AT25: An Eye on the Future
Celisa Kalke, artistic associate/dramaturg, Alliance Theatre, Atlanta
In the next 25 years, theatres must push and expand what is possible on the stage. Parallel to the art, theatres also need to push and expand what their communities demand of themselves. Great work in Atlanta, for example, highlights the city's diversity and rapid growth. When we really hop, we build on Atlanta's unique legacy of the Civil Rights Movement in creative and unexpected ways. Perhaps because of this legacy, we (including our academic theatre artists) work most creatively when pulling together to share talent, contacts, energy and ideas.
At the Alliance Theatre, we annually promote growth and change in Atlanta by producing the Kendeda Graduate Playwriting Competition. Every year we bring a wide-ranging group of recent graduate MFA playwrights to Atlanta. Then a wide swath of the theatre community comes together for a week of readings around the opening night of the winning play's production. Each playwright immediately impacts our institution and our theatrical community. They push us to explore new actors, tackle new and often difficult subjects, challenge our producing aesthetics and our audience's artistic expectations.
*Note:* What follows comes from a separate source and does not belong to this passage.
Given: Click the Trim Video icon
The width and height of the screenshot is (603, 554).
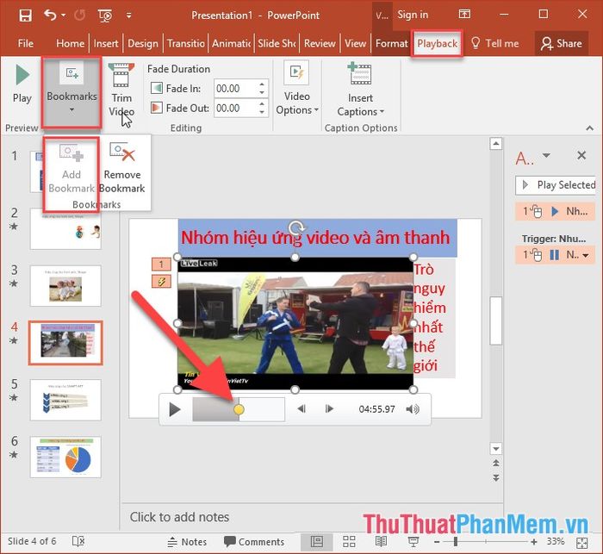Looking at the screenshot, I should pos(121,76).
I jealously guard their idealism and talent, hoping to create the highest expectations in the Kendeda playwrights for new-play production and institutional dramaturgy. The goal of the program is to have local and national impact, and to be leading the conversations about new work both locally and nationally.
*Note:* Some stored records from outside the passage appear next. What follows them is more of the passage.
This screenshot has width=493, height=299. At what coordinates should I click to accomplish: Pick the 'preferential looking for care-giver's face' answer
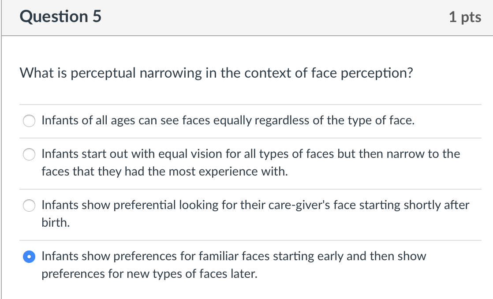coord(29,205)
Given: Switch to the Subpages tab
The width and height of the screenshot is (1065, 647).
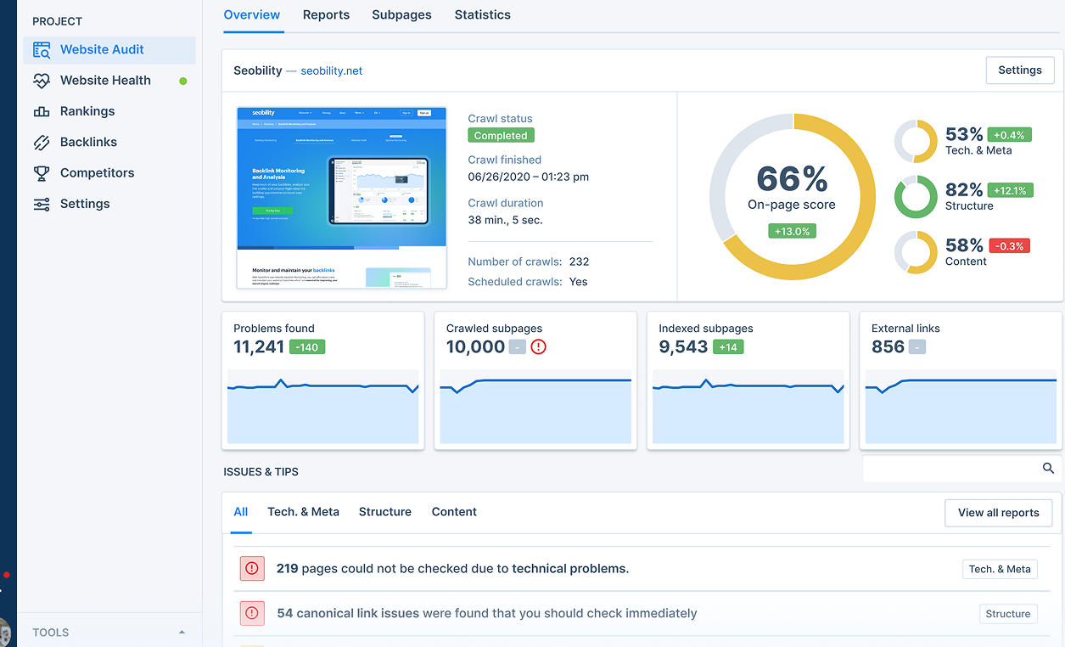Looking at the screenshot, I should pos(401,14).
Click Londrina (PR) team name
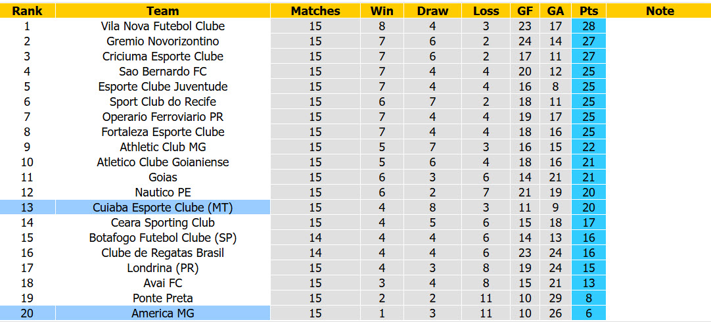711x322 pixels. 163,268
In the coming 25 years, I hope to see an eruption of this kind of structured, community-building risk-taking. It's time for America's regions to celebrate their own cultural diversity, not merely as "colorful" or "regional," but as the cornerstone of the romance of American culture—and it's time for America's theatres to lead this celebration. We have to dream nationally (with ambition, creativity and excellence) but produce locally (inviting audiences to help nurture new work and innovative artists). Then American theatre can dramatize a changing America, neighborhood by neighborhood, city by city, region by region, in the 21st century.